Preview
Objectives
After studying this section you will be able to:
Section Focus
According to the law of demand, people buy less of a good when its price rises. Demand schedules and demand curves illustrate how people and markets react to different prices.
Key Terms
In Chapter 2, you read about economic systems, which are different ways of answering the three economic questions of what to produce, how much to produce, and who gets what. In the United States, most goods are allocated through a market system. In a market system, the interaction of buyers and sellers determines the prices of most goods as well as what quantity of a good will be produced. Buyers demand goods, sellers supply those goods, and the interactions between the two groups lead to an agreement on the price and the quantity traded.
Demand is the desire to own something and the ability to pay for it.
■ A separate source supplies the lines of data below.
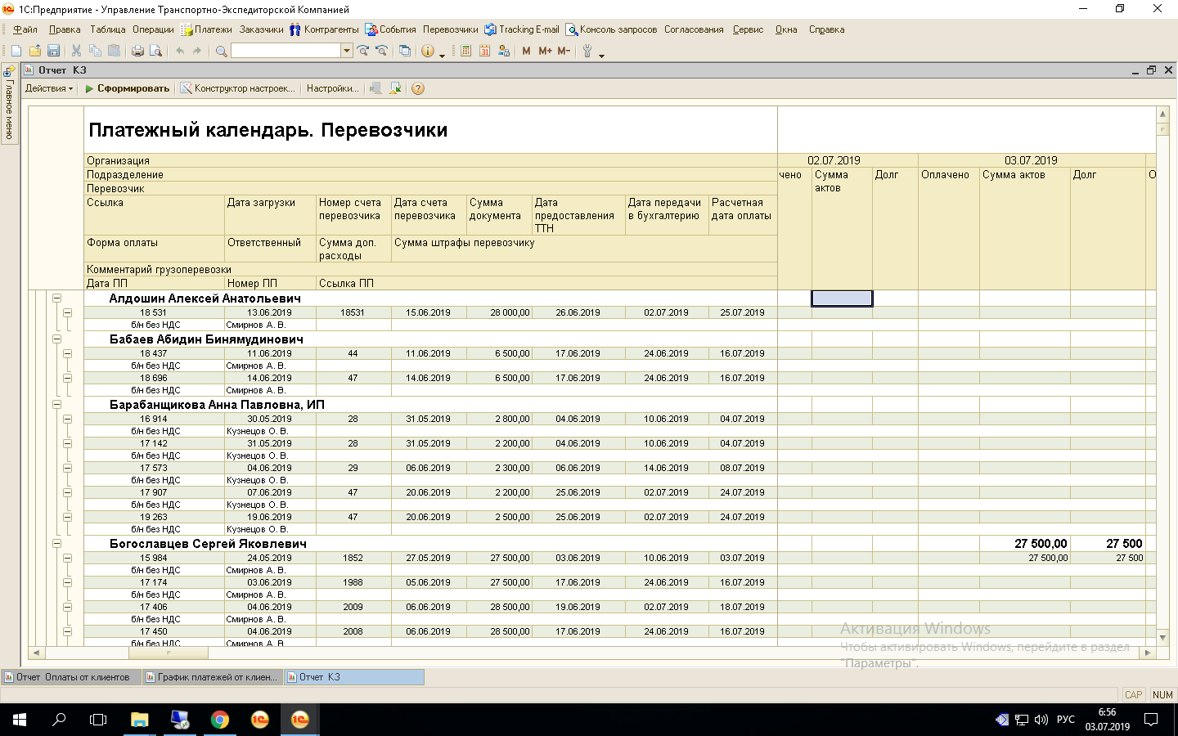Click the Save (floppy disk) toolbar icon
Viewport: 1178px width, 736px height.
pyautogui.click(x=53, y=51)
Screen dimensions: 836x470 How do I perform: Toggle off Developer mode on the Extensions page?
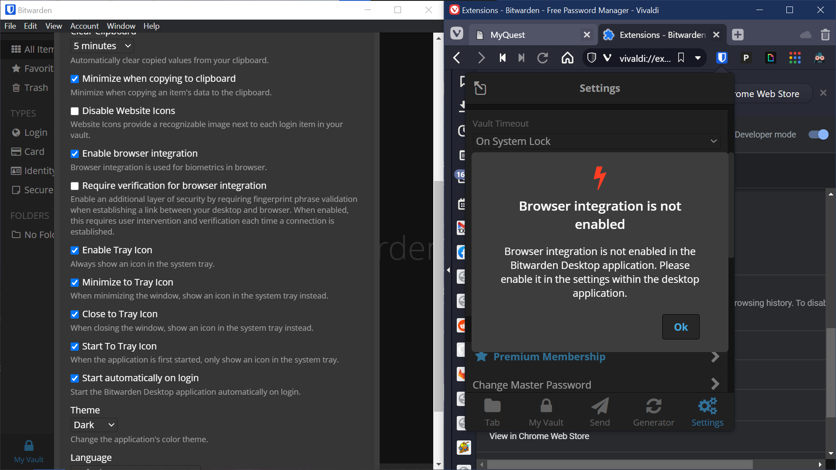click(818, 134)
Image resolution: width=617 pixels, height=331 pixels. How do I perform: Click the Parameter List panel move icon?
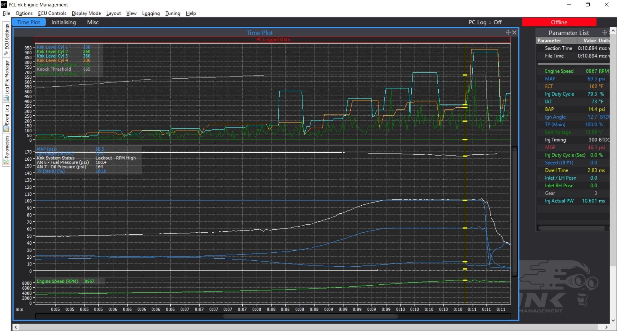[604, 32]
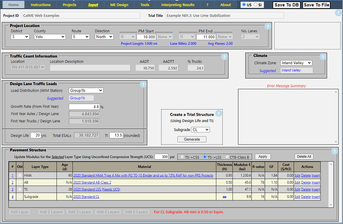
Task: Open Design Lane Traffic Loads help icon
Action: (x=143, y=84)
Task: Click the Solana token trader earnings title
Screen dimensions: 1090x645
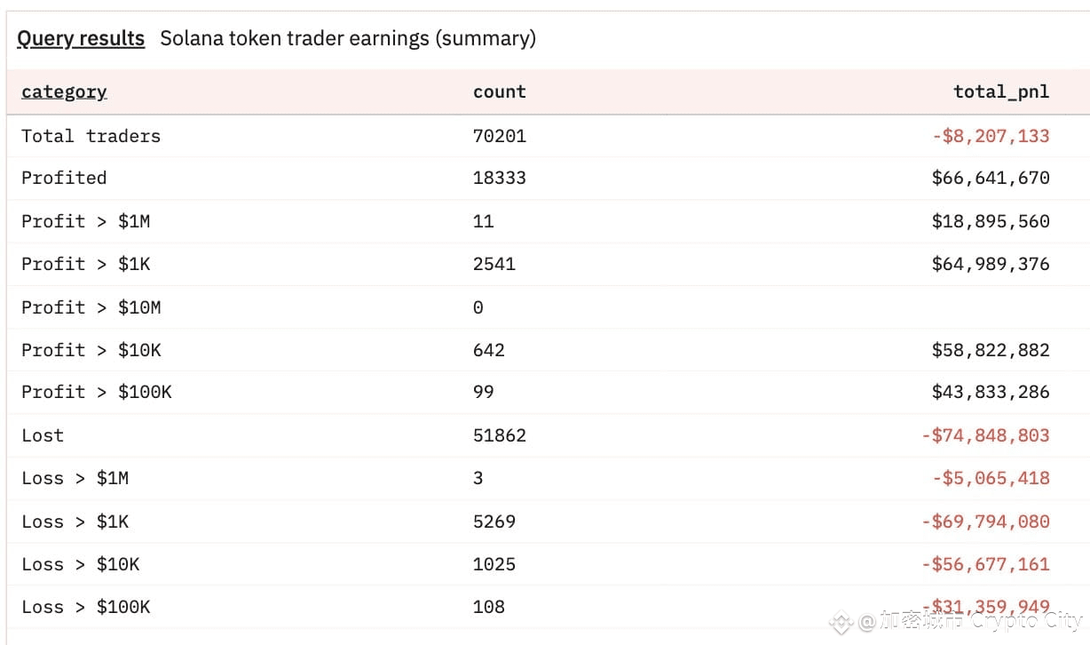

We will look at the demand side of markets in this chapter. In the next chapter we will look at the actions of sellers, which economists call the supply side. In Chapter 6, we will look at supply and demand together and study how they interact to establish the prices that we pay for most goods.
Anyone who has ever spent money will easily understand the law of demand. The law of demand says that when a good's price is lower, consumers will buy more of it. When the price is higher, consumers will buy less of it. All of us act out this law of demand in our everyday purchasing decisions. Whether your income is $10 or $10 million, the price of a good will strongly influence your decision to buy.
Ask yourself this question: Would you buy a slice of pizza for lunch if it cost $1? Many of us would, and some of us might even buy more than one slice. But would you buy the same slice of pizza if it cost $2? Fewer of us would buy it at that price. Even real pizza lovers might reduce their consumption from 3 or 4 slices to just 1 or 2. How many of us would buy a slice for $10? Probably very few. As the price of pizza gets higher and higher, fewer of us are willing to buy it. That is the law of demand in action.